The 2001 documentary Of Civil Wrongs and Rights tells the story of the 1983 court case and of Korematsu's life before and after that decision. Peter Irons' book Justice at War: The Story of the Japanese American Internment Cases describes the government deceptions in the original Korematsu case.
The U.S. Government officially apologized for the internment in the 1980s and paid reparations totaling $1.2 billion, as well as an additional $400 million in benefits signed into law by George H. W. Bush in 1992. In January of 1998, President Bill Clinton named Fred Korematsu a recipient of the Presidential Medal of Freedom.

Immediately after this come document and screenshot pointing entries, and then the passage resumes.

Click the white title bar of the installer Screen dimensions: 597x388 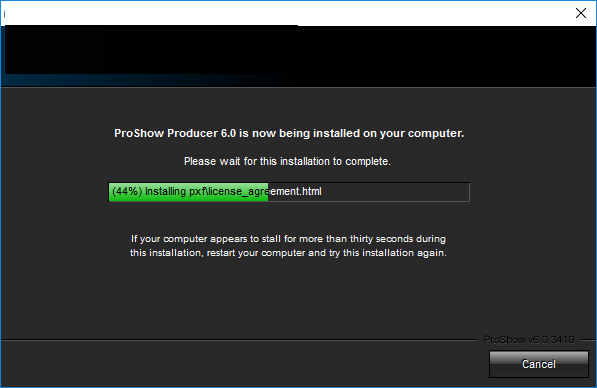[286, 13]
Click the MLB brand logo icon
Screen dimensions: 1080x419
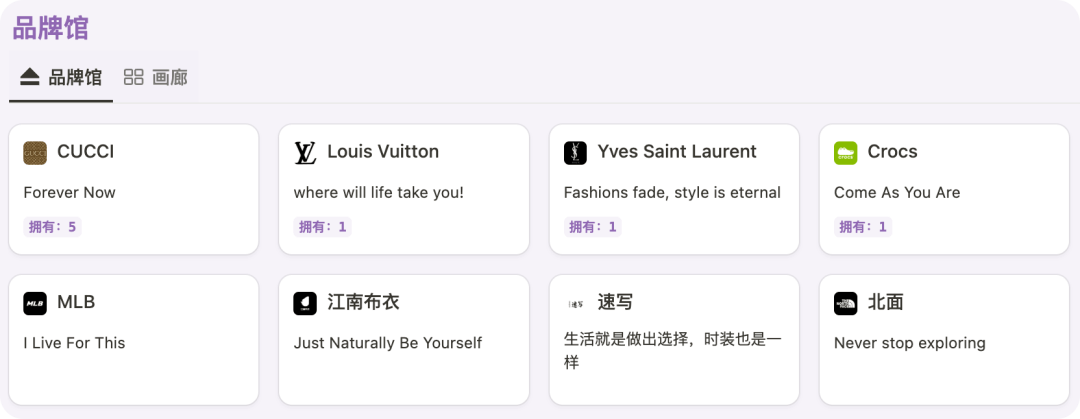35,303
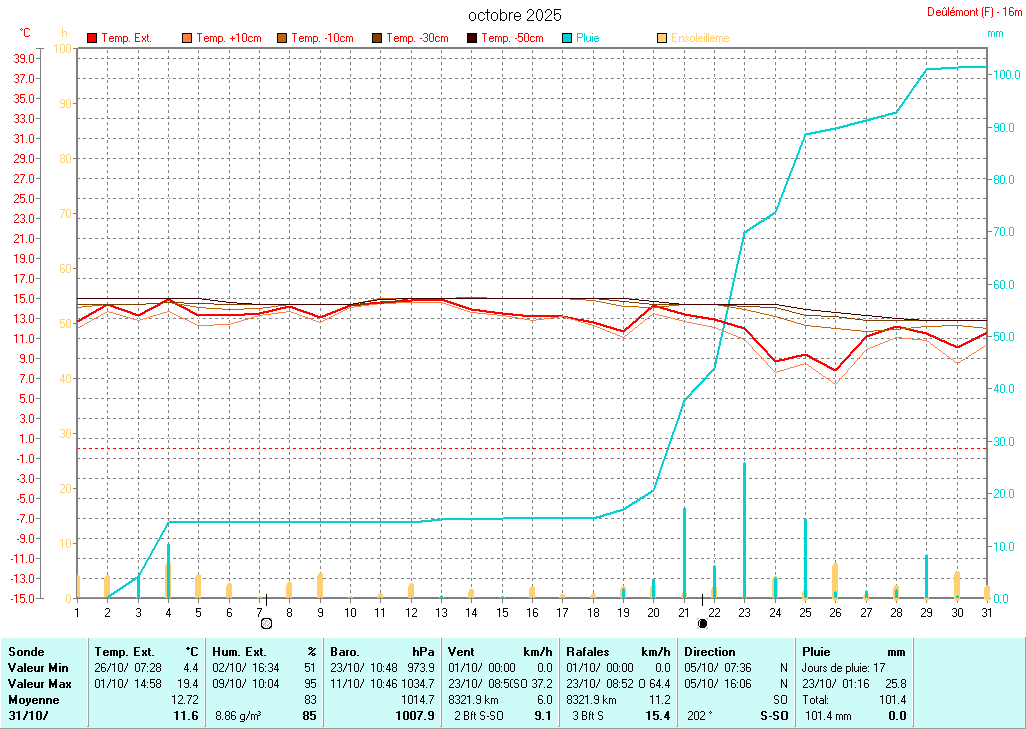Image resolution: width=1026 pixels, height=729 pixels.
Task: Click the Vent km/h column header
Action: [x=501, y=651]
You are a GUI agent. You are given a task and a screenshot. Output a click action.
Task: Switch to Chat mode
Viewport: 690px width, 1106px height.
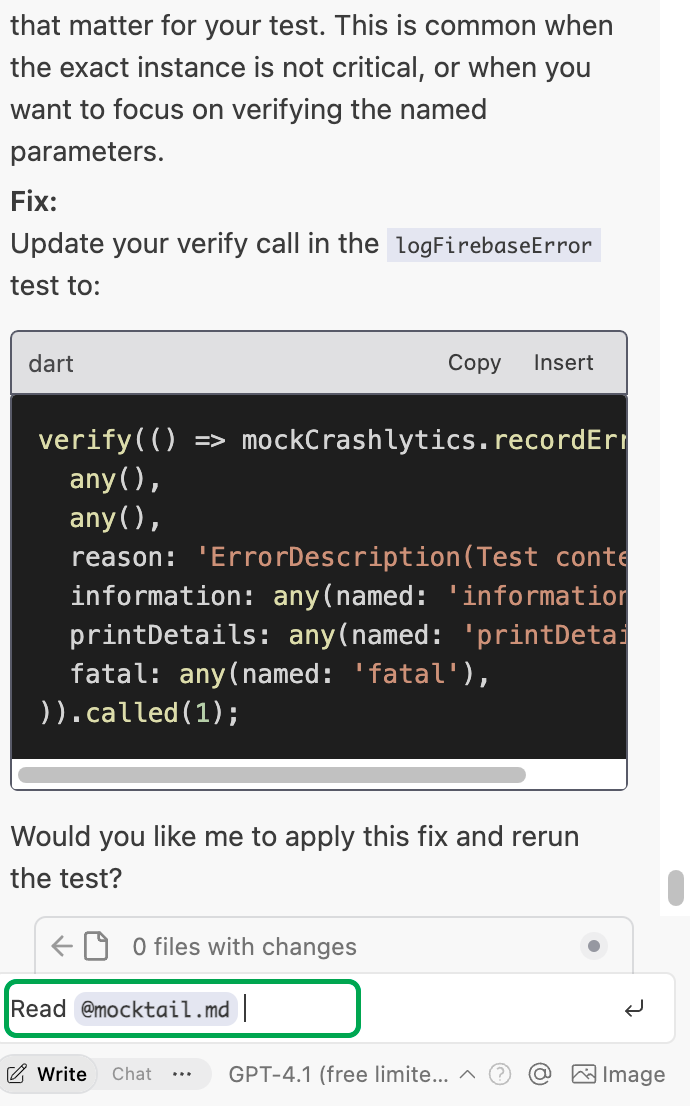tap(132, 1074)
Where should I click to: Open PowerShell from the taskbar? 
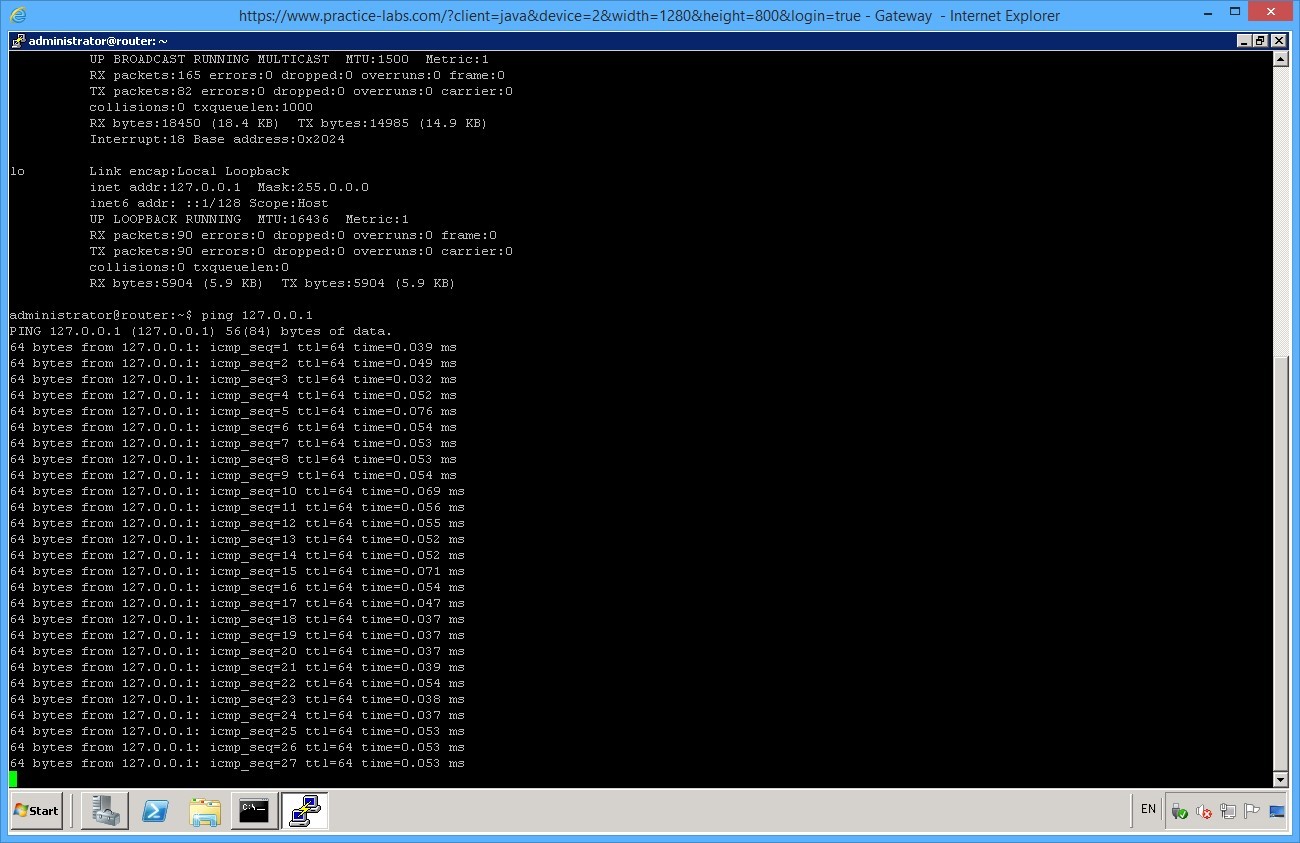click(155, 811)
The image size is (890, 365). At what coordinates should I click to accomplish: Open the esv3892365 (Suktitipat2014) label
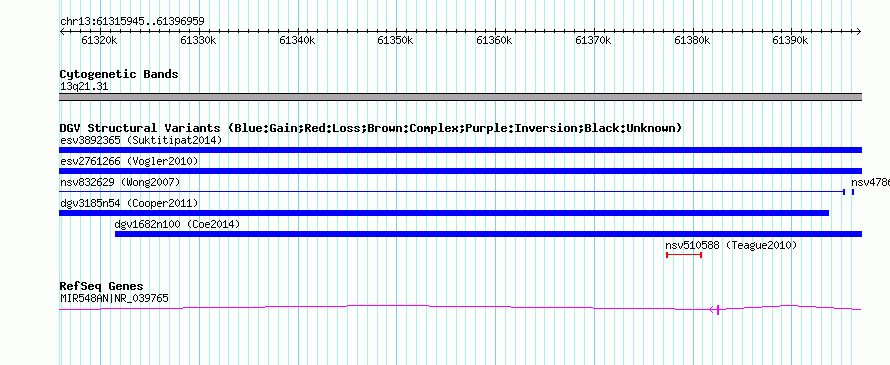coord(141,140)
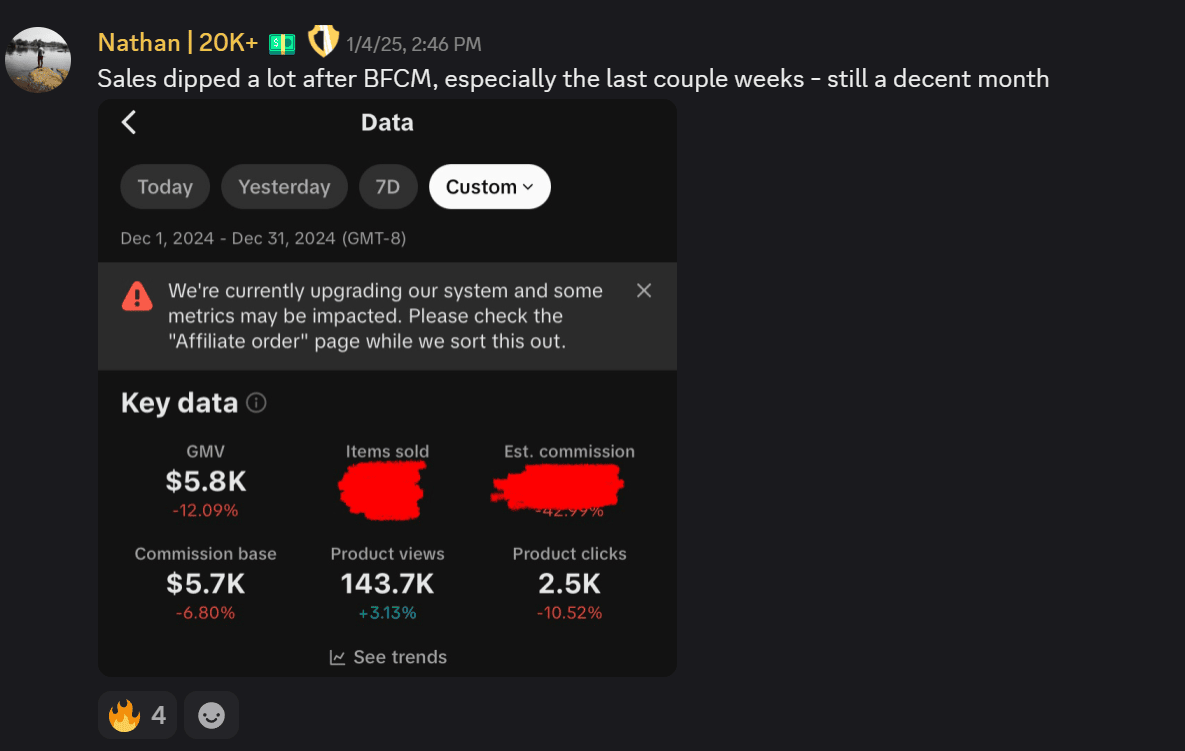1185x751 pixels.
Task: Click the green money badge icon
Action: (x=282, y=43)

In 2004, Korematsu filed an amicus curiae brief in the case of Rasul v. Bush, in which Guantanamo detainees challenged their detention as enemy combatants by the Bush administration. In the brief, Korematsu argued, "The extreme nature of the government’s position in these cases is reminiscent of its positions in past episodes, in which the United States too quickly sacrificed civil liberties in the rush to accommodate overbroad claims of military necessity."
In March 2005, Korematsu died at the age of 86. It has been revealed that the United States government suppressed the fact that its own intelligence had established that the interned Japanese Americans were not a security risk, even as the matter was litigated before the Supreme Court.